At the historical Palais Brongniart, Doucan wove floral and geometrical tie-dye prints, mainly in the red, blue and white of the Korean flag, into beautiful silhouettes – some curvier, others more structured – in a very wearable collection that paid tribute to Seoul. “Seoul is a city of night,” said the label’s creative director Chung-Hoon Choi. “I wanted to show the splendid yet dynamic energy felt through this collection.”

Eenk, another brand to debut in Paris, presented a collection that drew on 1980s fashion editorials with strong, vintage-inspired pieces that at once evoke glamour and power. “(The brand’s) identity is to seek the balance of classic but unique, familiar but contemporary and novel at the same time,” Eenk designer Hyemee Lee said.

EENK designer Hyemee Lee said the rising popularity of K-culture worldwide has given designers more confidence.
"More brands in South Korea have their own firm identity now and consumers are also pursuing their own tastes and senses rather than just following the trends. I think it's the beginning of building Seoul's unique story and culture," said Lee.

Embracing identity, taking risks

Seoul-based brand Painters was one of the labels exhibiting more experimental creations. Founder Won Jeon said young designers often chase hot new trends for their ready-to-wear collections in order to grow businesses. With a focus on couture, Won included sculptural, handmade pieces among the mix of commercially-friendly outfits in his new collection. One of these looks, a voluminous handstitched gown made of black deadstock fabric from the designer’s studio, was worn by a model posing in a steel-like “frame.” Other conceptual works that appeared in the frame reflected a desire “to express how (young designers) can do more,” Won explained.

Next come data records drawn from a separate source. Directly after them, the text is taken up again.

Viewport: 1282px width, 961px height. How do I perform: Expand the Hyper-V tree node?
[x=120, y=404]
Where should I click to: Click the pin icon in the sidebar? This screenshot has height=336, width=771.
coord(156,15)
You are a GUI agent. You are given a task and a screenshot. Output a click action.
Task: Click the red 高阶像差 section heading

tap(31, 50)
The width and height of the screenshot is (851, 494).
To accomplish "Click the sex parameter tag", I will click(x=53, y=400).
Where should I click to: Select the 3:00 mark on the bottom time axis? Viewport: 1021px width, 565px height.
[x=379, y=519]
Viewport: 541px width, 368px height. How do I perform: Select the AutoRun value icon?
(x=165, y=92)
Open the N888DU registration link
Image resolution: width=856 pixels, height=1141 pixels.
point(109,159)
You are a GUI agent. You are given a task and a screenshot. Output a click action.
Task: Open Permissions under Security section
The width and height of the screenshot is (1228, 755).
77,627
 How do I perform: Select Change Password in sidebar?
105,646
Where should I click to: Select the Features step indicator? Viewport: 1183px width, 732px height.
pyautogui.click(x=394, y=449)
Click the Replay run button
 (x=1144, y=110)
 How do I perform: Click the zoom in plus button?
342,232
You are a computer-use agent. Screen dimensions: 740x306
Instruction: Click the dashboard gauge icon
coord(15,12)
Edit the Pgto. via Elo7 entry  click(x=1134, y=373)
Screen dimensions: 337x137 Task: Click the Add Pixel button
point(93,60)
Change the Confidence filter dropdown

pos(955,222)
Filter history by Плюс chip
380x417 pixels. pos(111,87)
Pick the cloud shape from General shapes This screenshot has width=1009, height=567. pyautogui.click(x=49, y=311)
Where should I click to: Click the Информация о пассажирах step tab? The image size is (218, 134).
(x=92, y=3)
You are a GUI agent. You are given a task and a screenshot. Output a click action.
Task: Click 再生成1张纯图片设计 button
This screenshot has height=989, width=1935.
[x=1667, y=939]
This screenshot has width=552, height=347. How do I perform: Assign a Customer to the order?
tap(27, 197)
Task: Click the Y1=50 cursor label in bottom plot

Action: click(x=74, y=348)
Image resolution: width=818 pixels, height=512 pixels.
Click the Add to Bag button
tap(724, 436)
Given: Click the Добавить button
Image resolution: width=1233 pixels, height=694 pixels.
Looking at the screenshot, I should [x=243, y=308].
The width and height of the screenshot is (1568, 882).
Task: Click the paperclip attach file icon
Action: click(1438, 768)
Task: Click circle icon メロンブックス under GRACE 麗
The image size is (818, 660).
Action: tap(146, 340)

“I want to put my own culture through my collection. I think it should represent where I live and what I’m working on.”

Painters' Autumn-Winter collection mixes the conceptual with ready-to-wear.
A model poses in one of Painters' gowns -- this one made entirely of deadstock.

Mina Chung’s ethereal Autumn-Winter 2022 collection meanwhile embraced the east Asian art concepts of “light and shade,” which she said, “describes an aesthetic which is a combination of simpleness and fullness.” Soft, flowy materials contrasted with structure and pops of color. In one look, a model was seen draped with various fabrics, a silhouette inspired by an ancient Chinese landscape painting.

"The mountains in the painting have bold, energetic lines, which can be translated into a 3D silhouette," said Chung, adding that layering the silhouette with fabrics created more drama.
"I wanted one part of the collection to be very bold yet simple, and another part to be more direct and eye-catching, more loud," she said.

Chung said that young Korean designers are increasingly searching for what makes them unique at a time when K-fashion is in high demand. “I think that if Korean designers don’t try harder, the little fame we have will disappear very soon and this whole industry will fall back. We need to push ourselves harder to encourage more experimental designs that can represent Korea, and try to make more brands that can (match) the international standard of designer brands.”

Top image caption: A model poses for Miss Gee Collection.